The  petition's proposed constitutional amendment goes beyond the expected prohibitions on confinement of pregnant pigs, laying hens and veal calves that farm animal welfare advocates have advanced in other states, but it does not conflict with the language enacted by Ohio's Issue 2.  According to the proposed ballot initiative, the minimum requirements the Ohio Livestock Care Standards Board would be required to adopt include:

  • Prohibition of the confinement of veal calves, pregnant pigs and egg-laying hens on a farm, for all or the majority of any day, in a way that prevents the animal from lying down, standing up, fully extending his or her limbs, or turning around freely.  There are exceptions for scientific or agricultural research; veterinary treatments; rodeo, fair, or other exhibitions; 4-H and similar programs; during slaughter; or for pregnant pigs, in the seven days prior to giving birth.  A "farm" is land, buildings and equipment used for the commercial production of animals for food an fiber.
  • Requirements that all killings of cows and pigs be performed in a humane manner using methods deemed "acceptable" by the American Veterinary Medical Association, and prohibition of any killing of cows and pigs by strangulation.
  • Prohibitions against the sale, transport or receipt for use in the human  food supply of  any "downer" cow or calf that is too sick to stand or walk.
  • Misdemeanor charges for any violation of the standards developed by the Livestock Care Standards Board, punishable by up to one year of jail and/or $1,000.

If passed by Ohio voters, the proposed constitutional amendment would take effect within six years of the date of its adoption.

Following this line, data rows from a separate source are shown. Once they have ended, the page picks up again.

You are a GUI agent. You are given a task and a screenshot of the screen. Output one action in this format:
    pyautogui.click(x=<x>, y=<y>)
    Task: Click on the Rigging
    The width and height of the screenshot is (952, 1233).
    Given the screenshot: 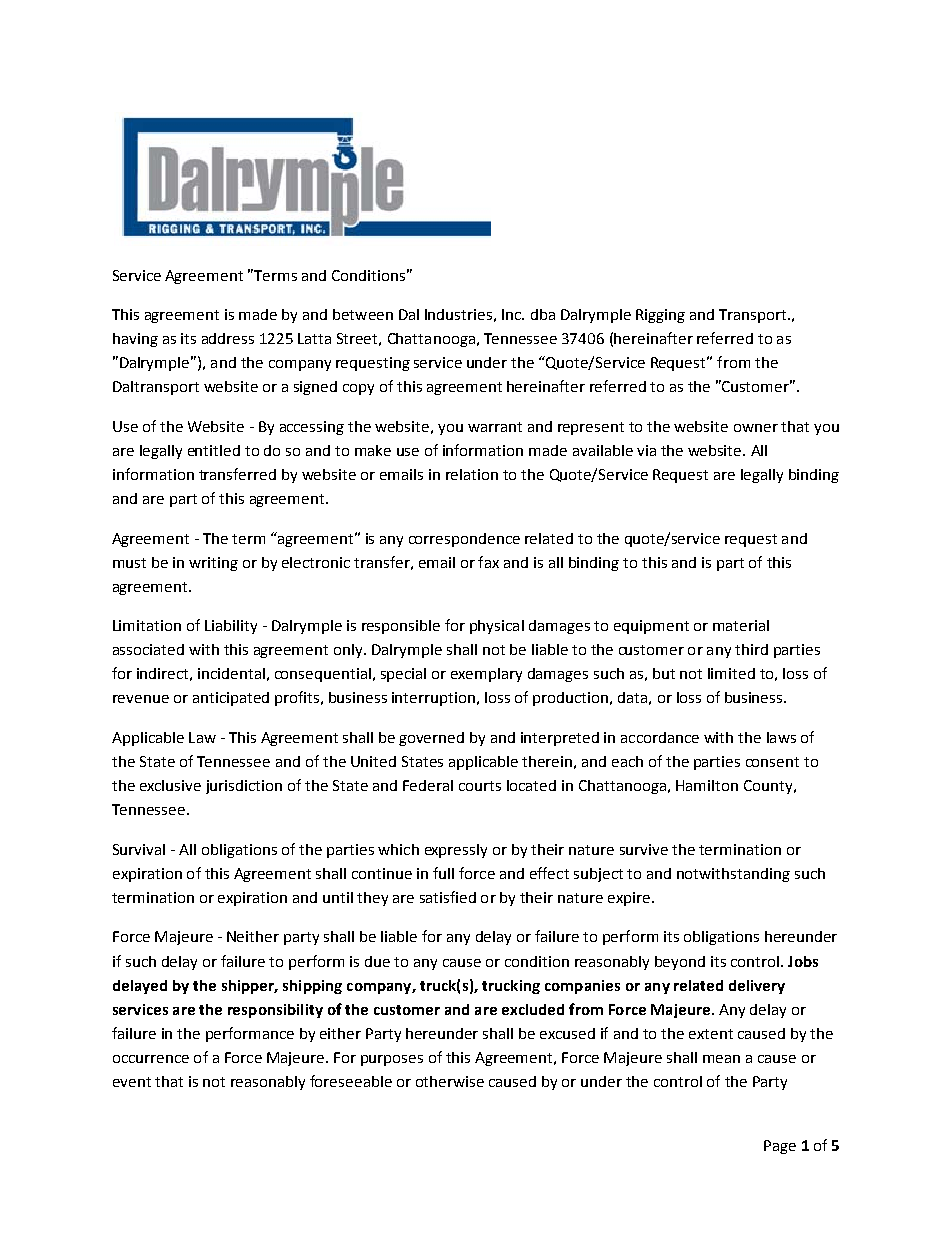 What is the action you would take?
    pyautogui.click(x=660, y=316)
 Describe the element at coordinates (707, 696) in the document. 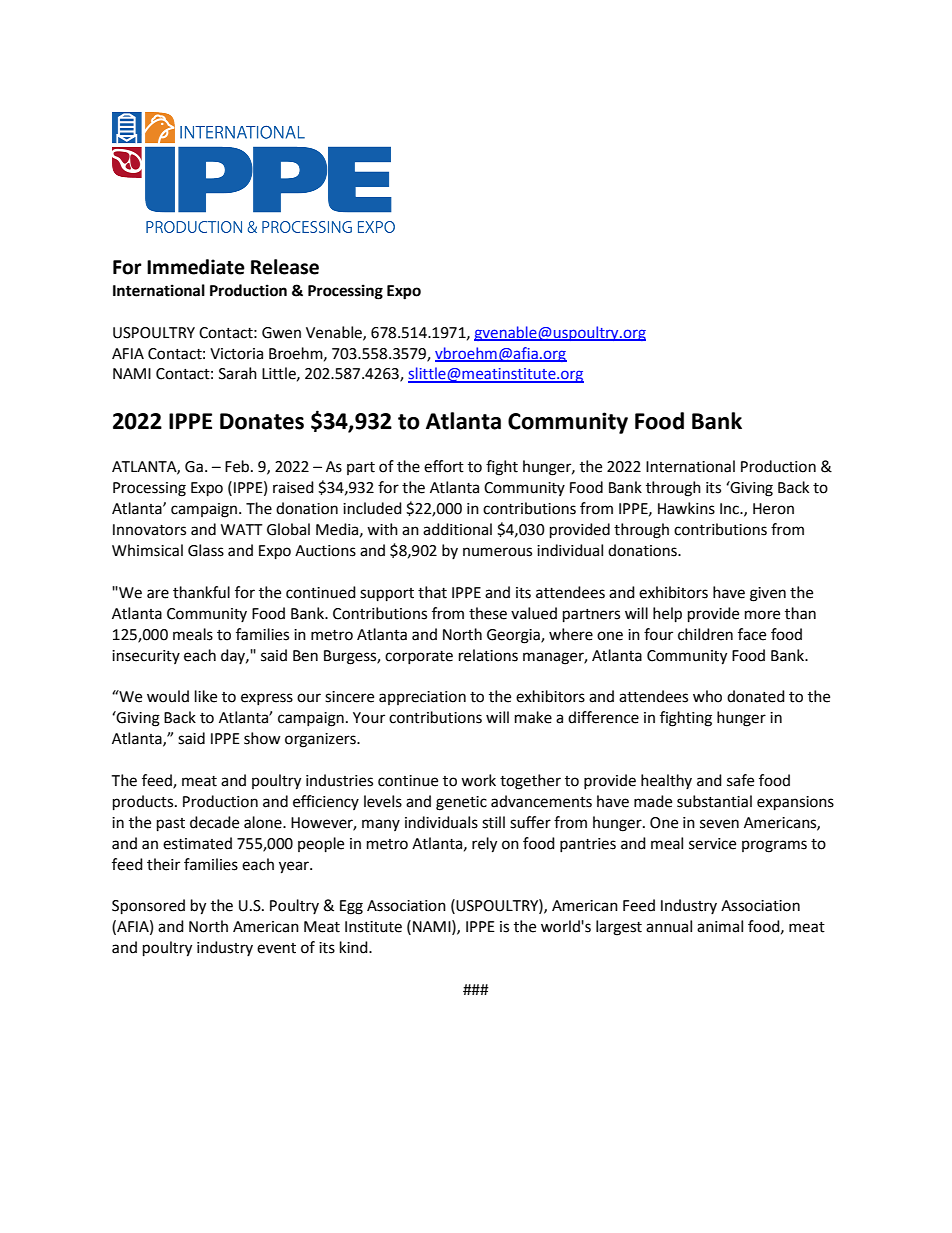

I see `who` at that location.
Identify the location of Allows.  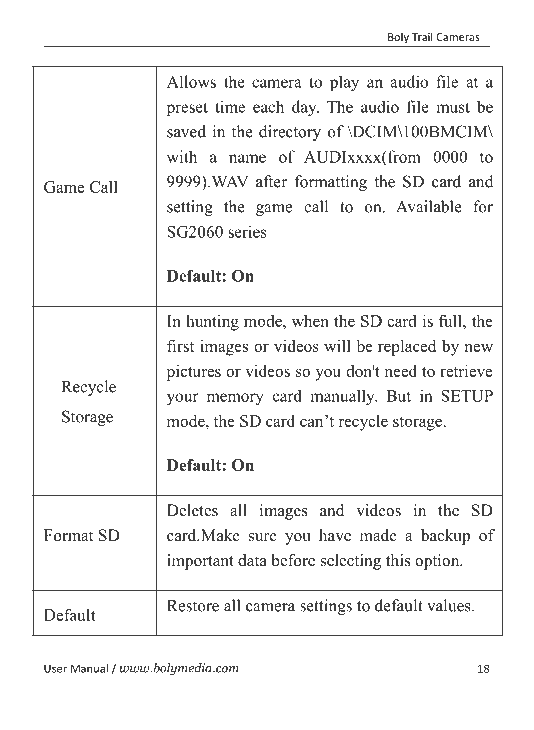
(191, 81).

The Ohio Attorney General must act on the initiative petition by February 5, 2010.  If the Attorney General certifies that the petition's summary  contains a fair and truthful statement of the proposed amendment, the petition goes to the Ohio Ballot Board, who must ensure within ten days that the proposal contains only one constitutional amendment.  If approved, the Attorney General files the petition with the Secretary of State, and the proponents may then begin collecting signatures on the petition.  The number of valid signatures required to place the initiative on the ballot is at least 10% of the number of votes cast for governor in the last election (total votes for governor in 2006 were 4,022,928).  At least 44 of Ohio's 88 counties must be represented with signatures from at least 5% of each county's votes cast for governor in the last election.  The proponent must file the petitions by June 30, which is 125 days before the date of the general election date of November 2, and the proponent will have ten days to correct the insufficiency of signatures after a determination by the Secretary of State.

According to a press release issued by the Humane Society of the United States, the ballot proposal by Ohioans for Humane Farms is supported by The Humane Society of the United States, Farm Sanctuary, Ohio Society for the Prevention of Cruelty to Animals, Toledo Area Humane Society, Geauga Humane Society, Ohio League of Humane Voters, Center for Food Safety, United Farm Workers, Consumer Federation of America and Center for Science in the Public Interest.